Work request: Search the records below for the word "will", then return every line where it appears.

Input data:
+ + + + +

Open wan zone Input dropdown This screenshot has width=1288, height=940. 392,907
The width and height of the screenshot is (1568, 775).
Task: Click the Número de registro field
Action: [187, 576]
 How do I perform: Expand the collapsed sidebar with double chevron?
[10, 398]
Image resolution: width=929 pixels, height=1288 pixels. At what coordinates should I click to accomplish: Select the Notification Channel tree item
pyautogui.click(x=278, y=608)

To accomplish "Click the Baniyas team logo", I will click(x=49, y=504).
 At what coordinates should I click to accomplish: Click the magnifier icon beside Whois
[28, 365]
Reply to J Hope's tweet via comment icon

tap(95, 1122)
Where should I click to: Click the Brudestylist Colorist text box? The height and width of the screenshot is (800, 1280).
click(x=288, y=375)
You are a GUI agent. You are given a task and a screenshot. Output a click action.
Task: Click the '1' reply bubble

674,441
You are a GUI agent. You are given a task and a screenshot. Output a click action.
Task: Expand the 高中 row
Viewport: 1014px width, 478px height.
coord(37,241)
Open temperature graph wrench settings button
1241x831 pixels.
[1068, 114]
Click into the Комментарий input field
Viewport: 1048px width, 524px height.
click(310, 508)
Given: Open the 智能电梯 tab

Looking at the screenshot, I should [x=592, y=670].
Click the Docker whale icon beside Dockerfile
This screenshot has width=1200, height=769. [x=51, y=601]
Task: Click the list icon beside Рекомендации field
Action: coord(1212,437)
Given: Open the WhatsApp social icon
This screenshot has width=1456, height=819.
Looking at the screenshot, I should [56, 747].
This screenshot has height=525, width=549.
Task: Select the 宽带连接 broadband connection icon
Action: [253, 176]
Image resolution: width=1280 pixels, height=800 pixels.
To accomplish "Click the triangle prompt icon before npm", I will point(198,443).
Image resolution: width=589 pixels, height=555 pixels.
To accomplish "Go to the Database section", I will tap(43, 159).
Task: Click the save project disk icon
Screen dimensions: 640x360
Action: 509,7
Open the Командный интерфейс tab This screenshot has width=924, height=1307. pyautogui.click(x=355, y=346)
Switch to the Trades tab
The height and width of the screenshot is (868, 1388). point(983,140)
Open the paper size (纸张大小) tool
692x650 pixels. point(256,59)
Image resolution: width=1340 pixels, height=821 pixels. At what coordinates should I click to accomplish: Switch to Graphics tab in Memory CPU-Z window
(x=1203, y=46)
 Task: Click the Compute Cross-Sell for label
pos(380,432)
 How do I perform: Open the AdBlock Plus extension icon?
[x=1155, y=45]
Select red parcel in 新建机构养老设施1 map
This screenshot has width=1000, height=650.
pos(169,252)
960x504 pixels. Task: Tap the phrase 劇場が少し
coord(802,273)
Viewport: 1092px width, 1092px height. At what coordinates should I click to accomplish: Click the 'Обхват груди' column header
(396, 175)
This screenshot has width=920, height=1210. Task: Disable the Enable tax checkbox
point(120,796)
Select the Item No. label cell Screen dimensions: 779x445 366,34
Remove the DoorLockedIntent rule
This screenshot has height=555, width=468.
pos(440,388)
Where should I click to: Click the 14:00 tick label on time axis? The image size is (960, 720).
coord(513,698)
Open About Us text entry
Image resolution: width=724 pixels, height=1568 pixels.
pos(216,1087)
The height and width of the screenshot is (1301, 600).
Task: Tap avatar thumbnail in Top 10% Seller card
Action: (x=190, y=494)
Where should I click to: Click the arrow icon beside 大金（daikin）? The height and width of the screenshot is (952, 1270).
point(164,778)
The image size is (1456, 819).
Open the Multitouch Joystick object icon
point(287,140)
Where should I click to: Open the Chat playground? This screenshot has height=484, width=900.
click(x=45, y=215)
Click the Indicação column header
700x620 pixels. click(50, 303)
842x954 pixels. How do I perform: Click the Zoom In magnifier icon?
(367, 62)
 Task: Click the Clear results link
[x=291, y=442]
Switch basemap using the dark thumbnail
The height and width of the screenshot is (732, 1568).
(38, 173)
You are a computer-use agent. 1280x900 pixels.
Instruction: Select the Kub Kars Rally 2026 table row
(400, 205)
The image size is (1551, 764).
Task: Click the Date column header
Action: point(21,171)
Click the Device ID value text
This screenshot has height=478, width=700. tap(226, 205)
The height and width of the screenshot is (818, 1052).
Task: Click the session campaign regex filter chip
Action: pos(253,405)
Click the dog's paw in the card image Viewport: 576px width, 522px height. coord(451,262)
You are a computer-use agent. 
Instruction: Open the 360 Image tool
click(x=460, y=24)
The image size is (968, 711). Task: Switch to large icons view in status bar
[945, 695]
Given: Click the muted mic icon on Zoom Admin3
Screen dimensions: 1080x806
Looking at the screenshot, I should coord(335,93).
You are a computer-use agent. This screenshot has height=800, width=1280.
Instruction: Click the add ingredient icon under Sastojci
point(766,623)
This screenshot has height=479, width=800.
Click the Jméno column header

+ + + + +

Exercise output:
To accomplish "Click the Baniyas team logo", I will click(x=49, y=504).
To accomplish "Click the triangle prompt icon before npm", I will point(198,443).
To accomplish "Go to the Database section", I will tap(43, 159).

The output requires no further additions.